- [Okuma Parçası]:
──────────────────────────────

Yenilenen seçimin son haftasında Bin Ali’nin seçmen gözünde Yüz Ali’ye dönüştüğünü gören Reis, adeta vapur pazarcıları gibi sahne alarak Kürtlere 2 Öcalan 1 Neçirvan üzerinden Bin Ali’yi pazarlamaya çalışıyor. Oluşabilecek çevre kirliliğini giderme ve parlatma işini de ortağı olan Devlet’e yaptırıyor.
Önce Abdullah Öcalan’dan başlıyor. Özel kurye ile Öcalan’dan aldırdığı mektubu Anadolu Ajansı marifetiyle kamuoyuna yansıtıyor. Ardından Vahdettin Köşkü’nde karşısına çağırdığı CNN Türk ekibine mektubu yorumlayarak şöyle diyor:
„Olaya şöyle bakıyorum. Bizim derdimiz o değil. Oralardan bize ne gelir, ne gelmez bunları az çok kestiriyoruz. Burada bir iktidar mücadelesi var. Bu iktidar savaşında HDP-PKK kanadında yaşanan Öcalan-Demirtaş noktasında iktidar savaşında ciddi kayma gösteriyor. Bu süreç içerisinde Öcalan kendi iktidarını bunlara kaçırmak istemiyor. Demirtaş’a hesap sormaktan tutun da dağa hesap sormaya varıncaya kadar. Onların kendisine ihanet ettiği yönünde. Buna yönelik kesin tavırları var. Bu süreç içerisinde yaptığı açıklamada ‚eğer siz beni destekliyorsanız, benim arkamda olan bir partiyseniz ne oraya ne şuraya değil siz kendi gücünüzü ortaya koymalısınız, herhangi bir yere değil kendi tarafsızlığınızı ortaya koymalısınız‘ diye bir şey.“
Programın sonunda, bir sonraki gün Dolmabahçe Sarayı’nda Neçirvan Barzani ile yapacağı görüşmenin müjdesini İstanbullu Kürtlere veriyor.

──────────────────────────────

- [Verilen Görevler]:
1 > Lütfen okuma parçasında adı geçen kurum ve kuruluşların hepsini sıralayın.
2 > Okuma parçasına göre şu soruları yanıtlayın:
(a) Mektup Öcalan'dan ne ile aldırılıyor?
(b) Reis, mektubu CNN Türk ekibine hangi yerde yorumluyor?
(c) Neçirvan Barzani ile görüşme nerede yapılacak?
Veriler okuma parçasıyla ilgili değildir.

- [Sağlanan Veriler]:
──────────────────────────────

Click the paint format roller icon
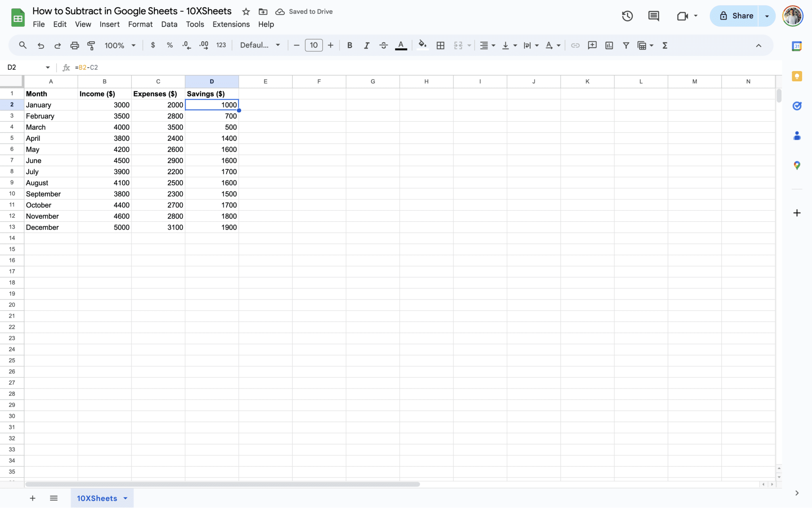This screenshot has width=812, height=508. (91, 45)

──────────────────────────────

- [Alıştırma Yanıtları]:
1 > Anadolu Ajansı, CNN Türk, HDP, PKK

2 >
(a) Özel kurye ile.
(b) Vahdettin Köşkü'nde.
(c) Dolmabahçe Sarayı'nda.